Example Data Table
| Row | Factor value | Group | Weight | Meaning |
|---|---|---|---|---|
| 1 | Small | A | 1 | One valid small item in group A |
| 2 | Large | A | 1 | One valid large item in group A |
| 3 | Medium | B | 2 | Medium item counted twice by weight |
| 4 | NA | B | 1 | Ignored when NA is listed as missing |
Formula Used
For an unweighted factor level, the calculator uses this formula:
Proportion of level i = count of level i / total valid count
For weighted data, it uses this formula:
Weighted proportion of level i = sum of weights for level i / sum of all valid weights
Percentage equals proportion multiplied by 100. Odds equal proportion divided by one minus proportion. The confidence interval uses the Wilson score method.
Related R commands include table(x), prop.table(table(x)), and prop.table(table(group, x), 1).
How to Use This Calculator
Paste your factor column into the first box. Use one value per line, or separate values with commas. Add target levels when needed. Add weights only when rows need different importance. Add group labels when you want group-wise proportions. Then choose cleaning, sorting, and interval options. Press calculate. Results will appear below the header and above the form.

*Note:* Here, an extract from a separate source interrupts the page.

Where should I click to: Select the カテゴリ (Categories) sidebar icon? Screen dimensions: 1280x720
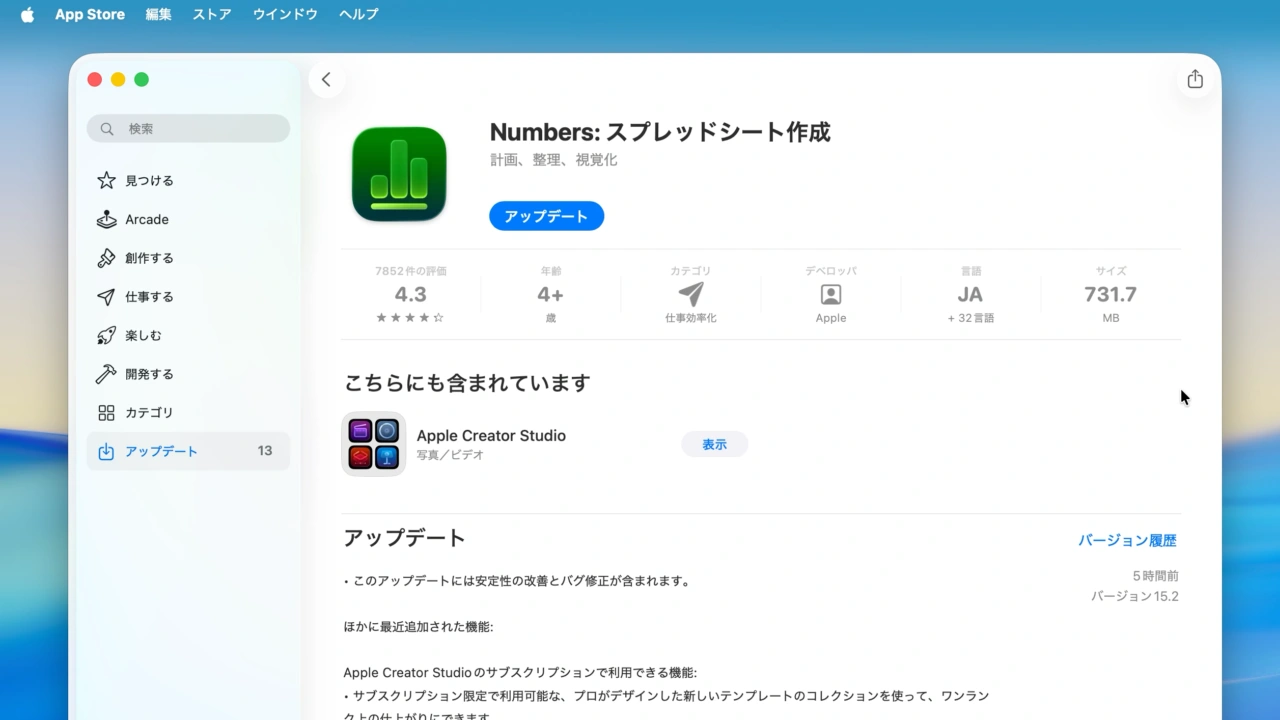point(107,412)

Factor Proportion Analysis Guide
Understanding Factor Data
Factor data appears when values belong to labels. Common labels include yes, no, male, female, pass, fail, red, blue, or product names. In R, these labels are often stored as factors. A factor proportion shows how much each level contributes to the full set. This calculator follows that idea in a web form.
Counting and Weighting
The tool accepts pasted values from a column, survey export, spreadsheet, or report. It counts every valid label. Then it divides each count by the total valid count. The result is shown as a decimal share and as a percent. You can also add weights. Weights are useful when one record represents many people, transactions, or events.
Grouped Factor Review
Grouped analysis adds another layer. Paste group labels with the same row order. The calculator then builds proportions inside each group. This helps compare regions, products, months, teams, or experiment arms. It is close to using table(), prop.table(), and margin based summaries in R.
Target Levels
Target levels are optional. Leave the field blank to review all levels. Enter selected levels when you only want special categories. This is useful for success rates, defect proportions, churn levels, or response choices. Missing values can be ignored through a custom missing list. Case handling and trimming options help clean messy pasted data.
Confidence Range
The confidence interval gives a simple uncertainty range. It is based on the Wilson method. It is most helpful for unweighted counts. For weighted data, it should be treated as an approximate guide. Always review sample size before making decisions.
Export and Alignment
Use the CSV export for spreadsheets and dashboards. Use the PDF export for quick reports or documentation. The example table shows how input rows map to counts and proportions. Keep factor, weight, and group lists aligned. Each list should describe the same row positions.
Practical Notes
This calculator is useful for analysts, students, and content teams. It does not replace full statistical software. It gives a quick, transparent summary before deeper modeling. Check your raw data first. Remove accidental spaces. Confirm that level names match. Then compare proportions with confidence and care.
It also makes teaching easier. Learners see how raw categorical values become tables, shares, odds, and intervals before writing commands in R or reports during practice sessions.
FAQs
What is a factor proportion?
It is the share of one factor level within valid observations. For example, if Small appears 5 times in 20 rows, its proportion is 0.25.
Is this similar to R factor analysis?
Yes. It mirrors common R summaries made with table and prop.table. It helps users check proportions before using scripts or models.
Can I use weighted data?
Yes. Paste weights in the same row order as the factor values. The calculator uses weight sums instead of simple counts.
Can I compare groups?
Yes. Paste group labels in the same row order. The calculator returns overall results and proportions inside each group.
What happens to missing values?
Missing labels listed in the missing field are ignored. Blank values are also ignored after trimming spaces.
What are target levels?
Target levels are selected categories you want to focus on. You can show only those levels and optionally add an Other category.
What does the confidence interval mean?
It gives an estimated range for the true proportion. The Wilson method is used. Weighted results should be read as approximate.
Why do lists need the same length?
Factor, weight, and group lists describe the same rows. Equal length keeps every weight and group matched with the correct factor value.